Instructions for the task » Of the material below, only the lines from the line containing "Image resolution: width=500" down to the line containing "This screenshot has height=519, width=1038." belong in the answer, written out exactly.

____

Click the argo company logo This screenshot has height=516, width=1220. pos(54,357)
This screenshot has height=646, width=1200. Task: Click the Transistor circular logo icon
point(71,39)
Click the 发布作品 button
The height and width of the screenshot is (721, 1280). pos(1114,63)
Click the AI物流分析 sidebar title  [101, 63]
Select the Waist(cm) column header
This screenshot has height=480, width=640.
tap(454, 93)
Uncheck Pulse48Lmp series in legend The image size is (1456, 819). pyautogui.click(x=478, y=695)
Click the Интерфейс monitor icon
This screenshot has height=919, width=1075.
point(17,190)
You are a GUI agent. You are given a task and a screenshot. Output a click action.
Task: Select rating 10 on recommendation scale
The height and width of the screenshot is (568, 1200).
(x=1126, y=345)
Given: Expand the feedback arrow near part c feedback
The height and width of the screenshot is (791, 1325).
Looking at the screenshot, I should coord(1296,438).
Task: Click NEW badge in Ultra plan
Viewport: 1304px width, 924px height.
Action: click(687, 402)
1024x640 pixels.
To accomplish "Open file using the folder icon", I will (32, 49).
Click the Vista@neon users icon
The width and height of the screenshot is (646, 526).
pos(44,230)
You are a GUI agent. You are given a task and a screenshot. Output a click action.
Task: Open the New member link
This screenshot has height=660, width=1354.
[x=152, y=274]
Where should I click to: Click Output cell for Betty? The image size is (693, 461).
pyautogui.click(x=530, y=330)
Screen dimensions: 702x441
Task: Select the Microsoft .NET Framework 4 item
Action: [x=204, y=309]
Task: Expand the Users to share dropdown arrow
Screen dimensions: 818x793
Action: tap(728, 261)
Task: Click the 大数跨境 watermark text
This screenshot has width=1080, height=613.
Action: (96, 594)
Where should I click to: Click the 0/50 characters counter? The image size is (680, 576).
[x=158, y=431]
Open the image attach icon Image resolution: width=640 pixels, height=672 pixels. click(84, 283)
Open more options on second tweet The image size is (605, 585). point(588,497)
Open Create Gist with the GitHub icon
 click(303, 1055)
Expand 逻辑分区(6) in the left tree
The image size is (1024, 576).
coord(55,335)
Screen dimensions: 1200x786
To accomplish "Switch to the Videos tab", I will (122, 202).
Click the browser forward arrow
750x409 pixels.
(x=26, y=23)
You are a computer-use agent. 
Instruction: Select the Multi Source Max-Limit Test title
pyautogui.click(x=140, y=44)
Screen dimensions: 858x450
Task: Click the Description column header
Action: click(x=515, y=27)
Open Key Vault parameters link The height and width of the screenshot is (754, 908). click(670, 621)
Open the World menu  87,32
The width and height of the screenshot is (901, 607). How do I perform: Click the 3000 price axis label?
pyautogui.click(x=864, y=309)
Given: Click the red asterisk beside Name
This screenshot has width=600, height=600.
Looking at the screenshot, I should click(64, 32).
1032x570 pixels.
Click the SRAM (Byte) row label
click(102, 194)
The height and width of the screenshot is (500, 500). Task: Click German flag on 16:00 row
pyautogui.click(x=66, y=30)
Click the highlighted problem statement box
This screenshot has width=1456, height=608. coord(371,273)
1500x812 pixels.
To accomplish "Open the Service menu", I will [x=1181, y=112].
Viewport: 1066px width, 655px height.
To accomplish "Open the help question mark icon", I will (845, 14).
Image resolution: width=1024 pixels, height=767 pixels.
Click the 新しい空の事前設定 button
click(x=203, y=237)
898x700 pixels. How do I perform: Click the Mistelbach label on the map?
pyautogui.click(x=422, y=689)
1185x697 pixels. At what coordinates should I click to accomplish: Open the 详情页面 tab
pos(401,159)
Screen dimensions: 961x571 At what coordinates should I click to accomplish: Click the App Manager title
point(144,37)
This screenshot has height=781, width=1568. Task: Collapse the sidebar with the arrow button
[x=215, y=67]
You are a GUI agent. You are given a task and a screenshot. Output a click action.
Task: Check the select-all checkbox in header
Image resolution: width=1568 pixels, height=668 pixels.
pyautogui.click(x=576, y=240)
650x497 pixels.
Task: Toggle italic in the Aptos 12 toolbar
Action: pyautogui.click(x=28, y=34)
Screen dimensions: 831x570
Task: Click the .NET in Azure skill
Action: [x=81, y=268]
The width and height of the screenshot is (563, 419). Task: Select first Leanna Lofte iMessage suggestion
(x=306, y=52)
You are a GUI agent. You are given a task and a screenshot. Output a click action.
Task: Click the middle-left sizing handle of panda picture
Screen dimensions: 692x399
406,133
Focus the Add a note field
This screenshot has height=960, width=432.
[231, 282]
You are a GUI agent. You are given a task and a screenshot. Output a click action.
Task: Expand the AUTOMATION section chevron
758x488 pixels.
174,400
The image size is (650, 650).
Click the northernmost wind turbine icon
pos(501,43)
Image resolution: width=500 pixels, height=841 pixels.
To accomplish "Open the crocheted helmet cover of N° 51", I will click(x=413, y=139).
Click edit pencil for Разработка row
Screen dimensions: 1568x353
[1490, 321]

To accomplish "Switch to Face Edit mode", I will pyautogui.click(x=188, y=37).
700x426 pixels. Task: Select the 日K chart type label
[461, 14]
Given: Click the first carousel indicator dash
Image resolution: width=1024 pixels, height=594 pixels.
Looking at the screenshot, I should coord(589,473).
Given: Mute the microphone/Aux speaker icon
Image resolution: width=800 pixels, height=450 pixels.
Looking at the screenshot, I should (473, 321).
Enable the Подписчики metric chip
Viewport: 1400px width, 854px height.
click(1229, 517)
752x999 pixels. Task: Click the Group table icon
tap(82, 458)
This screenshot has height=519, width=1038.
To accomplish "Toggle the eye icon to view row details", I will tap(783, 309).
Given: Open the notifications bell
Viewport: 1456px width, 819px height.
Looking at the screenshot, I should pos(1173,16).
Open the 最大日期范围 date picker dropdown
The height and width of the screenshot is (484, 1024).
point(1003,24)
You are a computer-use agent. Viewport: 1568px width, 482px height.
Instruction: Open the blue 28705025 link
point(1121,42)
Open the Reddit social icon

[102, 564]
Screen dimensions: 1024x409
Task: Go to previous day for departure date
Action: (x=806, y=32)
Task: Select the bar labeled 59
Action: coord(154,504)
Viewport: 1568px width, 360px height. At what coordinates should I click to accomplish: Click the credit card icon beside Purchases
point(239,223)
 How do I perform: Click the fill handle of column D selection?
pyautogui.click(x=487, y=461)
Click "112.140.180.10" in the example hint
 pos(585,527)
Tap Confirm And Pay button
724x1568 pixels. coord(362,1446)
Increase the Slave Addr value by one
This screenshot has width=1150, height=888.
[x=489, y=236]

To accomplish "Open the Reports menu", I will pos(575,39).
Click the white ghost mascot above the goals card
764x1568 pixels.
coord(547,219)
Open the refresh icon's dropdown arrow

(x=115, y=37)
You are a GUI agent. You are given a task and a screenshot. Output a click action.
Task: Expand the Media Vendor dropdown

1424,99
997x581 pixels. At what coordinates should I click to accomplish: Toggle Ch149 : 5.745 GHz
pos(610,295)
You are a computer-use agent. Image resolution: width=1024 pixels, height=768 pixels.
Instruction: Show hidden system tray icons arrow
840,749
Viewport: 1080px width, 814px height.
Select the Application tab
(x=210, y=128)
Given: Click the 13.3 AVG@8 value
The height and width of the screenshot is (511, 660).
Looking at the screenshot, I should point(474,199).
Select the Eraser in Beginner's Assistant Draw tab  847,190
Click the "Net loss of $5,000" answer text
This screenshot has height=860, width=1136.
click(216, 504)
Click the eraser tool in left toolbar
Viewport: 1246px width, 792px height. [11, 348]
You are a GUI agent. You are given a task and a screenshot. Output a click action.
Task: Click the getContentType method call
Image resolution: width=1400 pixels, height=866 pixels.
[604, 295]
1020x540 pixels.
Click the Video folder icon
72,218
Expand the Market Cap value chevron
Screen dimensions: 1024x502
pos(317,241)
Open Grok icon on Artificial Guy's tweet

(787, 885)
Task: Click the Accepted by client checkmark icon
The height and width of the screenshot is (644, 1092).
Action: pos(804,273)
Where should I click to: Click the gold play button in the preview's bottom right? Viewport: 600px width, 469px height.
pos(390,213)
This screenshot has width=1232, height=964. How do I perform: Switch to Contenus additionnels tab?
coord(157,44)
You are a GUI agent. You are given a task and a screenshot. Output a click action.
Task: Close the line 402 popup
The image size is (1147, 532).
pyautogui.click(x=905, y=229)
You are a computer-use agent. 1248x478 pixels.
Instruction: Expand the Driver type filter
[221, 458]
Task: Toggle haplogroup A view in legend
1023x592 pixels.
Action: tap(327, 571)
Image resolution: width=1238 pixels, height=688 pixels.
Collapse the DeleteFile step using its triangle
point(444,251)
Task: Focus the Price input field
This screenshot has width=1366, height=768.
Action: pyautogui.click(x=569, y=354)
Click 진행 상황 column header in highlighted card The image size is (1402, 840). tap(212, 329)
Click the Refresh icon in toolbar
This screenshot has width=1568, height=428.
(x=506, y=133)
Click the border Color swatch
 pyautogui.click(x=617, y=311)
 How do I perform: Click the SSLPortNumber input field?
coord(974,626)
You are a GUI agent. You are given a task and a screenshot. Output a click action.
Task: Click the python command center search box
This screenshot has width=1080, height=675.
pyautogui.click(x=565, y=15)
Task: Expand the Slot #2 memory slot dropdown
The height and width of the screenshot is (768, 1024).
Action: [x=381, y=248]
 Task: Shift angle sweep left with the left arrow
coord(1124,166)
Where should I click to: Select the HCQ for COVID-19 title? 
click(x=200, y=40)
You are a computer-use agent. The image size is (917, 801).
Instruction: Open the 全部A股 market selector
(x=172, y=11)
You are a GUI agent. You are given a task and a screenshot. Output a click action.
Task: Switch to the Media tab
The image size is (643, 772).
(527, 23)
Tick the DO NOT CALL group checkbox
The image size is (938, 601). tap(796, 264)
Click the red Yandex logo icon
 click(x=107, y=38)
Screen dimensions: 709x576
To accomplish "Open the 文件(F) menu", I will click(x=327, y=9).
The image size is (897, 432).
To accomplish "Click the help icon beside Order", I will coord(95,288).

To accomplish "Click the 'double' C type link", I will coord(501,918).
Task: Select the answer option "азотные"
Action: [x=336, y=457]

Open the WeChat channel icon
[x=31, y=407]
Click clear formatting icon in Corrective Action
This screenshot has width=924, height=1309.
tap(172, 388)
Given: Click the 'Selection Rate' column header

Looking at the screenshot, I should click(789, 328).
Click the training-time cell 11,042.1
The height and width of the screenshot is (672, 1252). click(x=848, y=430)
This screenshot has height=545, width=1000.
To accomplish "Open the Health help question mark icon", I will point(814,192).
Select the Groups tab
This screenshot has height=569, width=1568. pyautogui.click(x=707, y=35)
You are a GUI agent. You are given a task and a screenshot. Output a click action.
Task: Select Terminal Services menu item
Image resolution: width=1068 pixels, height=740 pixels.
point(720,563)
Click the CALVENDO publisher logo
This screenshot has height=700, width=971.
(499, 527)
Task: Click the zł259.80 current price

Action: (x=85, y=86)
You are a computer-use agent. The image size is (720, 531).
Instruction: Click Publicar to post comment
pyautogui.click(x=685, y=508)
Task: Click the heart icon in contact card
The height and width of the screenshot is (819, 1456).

____

The completed task »
Image resolution: width=500 pixels, height=841 pixels.
To accomplish "Open the crocheted helmet cover of N° 51", I will click(x=413, y=139).
Click edit pencil for Разработка row
Screen dimensions: 1568x353
[1490, 321]

To accomplish "Switch to Face Edit mode", I will pyautogui.click(x=188, y=37).
700x426 pixels. Task: Select the 日K chart type label
[461, 14]
Given: Click the first carousel indicator dash
Image resolution: width=1024 pixels, height=594 pixels.
Looking at the screenshot, I should coord(589,473).
Given: Mute the microphone/Aux speaker icon
Image resolution: width=800 pixels, height=450 pixels.
Looking at the screenshot, I should (473, 321).
Enable the Подписчики metric chip
Viewport: 1400px width, 854px height.
click(1229, 517)
752x999 pixels. Task: Click the Group table icon
tap(82, 458)
This screenshot has height=519, width=1038.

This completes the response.